One of the most well established private galleries in Montreal, this prestigious space specializes in contemporary Canadian art, especially in the Inuit communities from the north. Pieces range from traditional soapstone carvings to surprisingly complex and occasionally harrowing depictions of animals and other figures. Elca caters to a very upscale clientele.
Notre-Dame's twin towers have served as an Old Montreal landmark since the Neo-Gothic basilica was finished in 1829. Today they continue to be the focal point, where tourists disembark from buses and calèche drivers line up for passengers. The interior glows with gilded statuary and gold-leafed fleurs de lys, and is home to one of the largest pipe organs in the world. The Montreal Symphony Orchestra performs its Christmas production of Messiah here at the Basilique Notre-Dame de Montréal or the Notre-Dame Basilica.
The namesake of the city and one of its most recognizable landmarks, Mount Royal is the city of Montreal's highest point. The volcanic hill is a part of the Monteregian Hills, nestled between the Appalachian Mountains and the Laurentians, its highest summit measuring at 233 meters (764 feet). At its highest point sits the Mount Royal Cross, originally installed in 1643 by the city's founder, Paul Chomedey de Maisonneuve, in honor of Mother Mary who he believes saved the colony from a potentially devastating flood. The existing, illuminated cross was added in 1924. Beaver Lake and the Mount Royal Park are other popular features of the hill, just west of Downtown. The park, in particular, is renowned as one of the city's largest, originally designed by Frederick Law Olmstead, and the venue of the weekly Tam-Tam Jams. For unmatched views of the city, Mount Royal's Camilien-Houde and Kondiaronk Chalet lookouts offer sweeping vistas over Downtown and East Montreal.

• INSTRUCTION A: In the listing below, turn the part that opens with the line containing "Task: Click the" and closes with the line containing "This screenshot has height=609, width=584." into a numbered list, leaving out any blank lines.

(Records from a data source)
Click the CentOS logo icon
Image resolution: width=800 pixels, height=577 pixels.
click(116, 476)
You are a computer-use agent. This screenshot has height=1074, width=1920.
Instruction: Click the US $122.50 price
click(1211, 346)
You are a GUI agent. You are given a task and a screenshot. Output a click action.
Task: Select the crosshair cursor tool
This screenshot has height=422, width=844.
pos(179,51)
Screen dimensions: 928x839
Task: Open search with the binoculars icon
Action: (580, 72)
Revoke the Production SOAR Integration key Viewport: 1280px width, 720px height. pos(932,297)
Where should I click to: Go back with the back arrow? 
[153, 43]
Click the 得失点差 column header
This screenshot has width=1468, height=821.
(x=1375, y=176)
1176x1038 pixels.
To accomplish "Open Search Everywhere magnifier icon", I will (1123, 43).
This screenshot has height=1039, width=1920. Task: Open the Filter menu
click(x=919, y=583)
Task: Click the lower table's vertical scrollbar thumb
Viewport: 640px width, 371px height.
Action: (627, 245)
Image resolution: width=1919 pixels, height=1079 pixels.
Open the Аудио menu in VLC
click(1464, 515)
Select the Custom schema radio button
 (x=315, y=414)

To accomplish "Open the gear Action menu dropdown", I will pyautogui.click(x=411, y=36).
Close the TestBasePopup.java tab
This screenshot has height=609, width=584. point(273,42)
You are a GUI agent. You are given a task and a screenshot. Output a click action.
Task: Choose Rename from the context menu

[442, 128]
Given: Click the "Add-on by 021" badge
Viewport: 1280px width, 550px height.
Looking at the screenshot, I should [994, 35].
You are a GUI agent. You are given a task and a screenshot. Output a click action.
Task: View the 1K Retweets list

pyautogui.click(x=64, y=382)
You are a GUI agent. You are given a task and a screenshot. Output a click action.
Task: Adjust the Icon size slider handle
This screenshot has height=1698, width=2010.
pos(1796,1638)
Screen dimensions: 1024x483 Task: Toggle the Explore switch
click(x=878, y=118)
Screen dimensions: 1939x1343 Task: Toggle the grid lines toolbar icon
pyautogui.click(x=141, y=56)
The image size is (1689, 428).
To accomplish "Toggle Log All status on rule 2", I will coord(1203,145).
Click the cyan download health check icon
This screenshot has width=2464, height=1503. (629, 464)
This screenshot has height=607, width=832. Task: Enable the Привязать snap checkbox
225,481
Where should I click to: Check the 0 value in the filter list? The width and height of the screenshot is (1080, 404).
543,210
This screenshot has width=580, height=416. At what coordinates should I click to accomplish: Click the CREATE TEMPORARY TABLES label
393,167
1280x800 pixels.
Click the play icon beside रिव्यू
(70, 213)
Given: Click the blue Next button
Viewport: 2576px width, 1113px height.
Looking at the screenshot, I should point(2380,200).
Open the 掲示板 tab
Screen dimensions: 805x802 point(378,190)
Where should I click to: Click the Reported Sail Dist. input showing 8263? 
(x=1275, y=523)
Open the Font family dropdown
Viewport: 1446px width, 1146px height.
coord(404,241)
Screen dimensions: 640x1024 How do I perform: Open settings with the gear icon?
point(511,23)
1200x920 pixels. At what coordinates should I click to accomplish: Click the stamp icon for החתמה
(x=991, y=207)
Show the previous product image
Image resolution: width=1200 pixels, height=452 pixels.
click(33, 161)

• INSTRUCTION B: From the Montreal landmarks passage, restate word for word the part that opens with the words containing "One of the most" and closes with "the Notre-Dame Basilica.".

• ANSWER A:
1. Task: Click the lower table's vertical scrollbar thumb
2. Viewport: 640px width, 371px height.
3. Action: (627, 245)
4. Image resolution: width=1919 pixels, height=1079 pixels.
5. Open the Аудио menu in VLC
6. click(1464, 515)
7. Select the Custom schema radio button
8.  (x=315, y=414)
9. To accomplish "Open the gear Action menu dropdown", I will pyautogui.click(x=411, y=36).
10. Close the TestBasePopup.java tab
11. This screenshot has height=609, width=584. point(273,42)

• ANSWER B:
One of the most well established private galleries in Montreal, this prestigious space specializes in contemporary Canadian art, especially in the Inuit communities from the north. Pieces range from traditional soapstone carvings to surprisingly complex and occasionally harrowing depictions of animals and other figures. Elca caters to a very upscale clientele.
Notre-Dame's twin towers have served as an Old Montreal landmark since the Neo-Gothic basilica was finished in 1829. Today they continue to be the focal point, where tourists disembark from buses and calèche drivers line up for passengers. The interior glows with gilded statuary and gold-leafed fleurs de lys, and is home to one of the largest pipe organs in the world. The Montreal Symphony Orchestra performs its Christmas production of Messiah here at the Basilique Notre-Dame de Montréal or the Notre-Dame Basilica.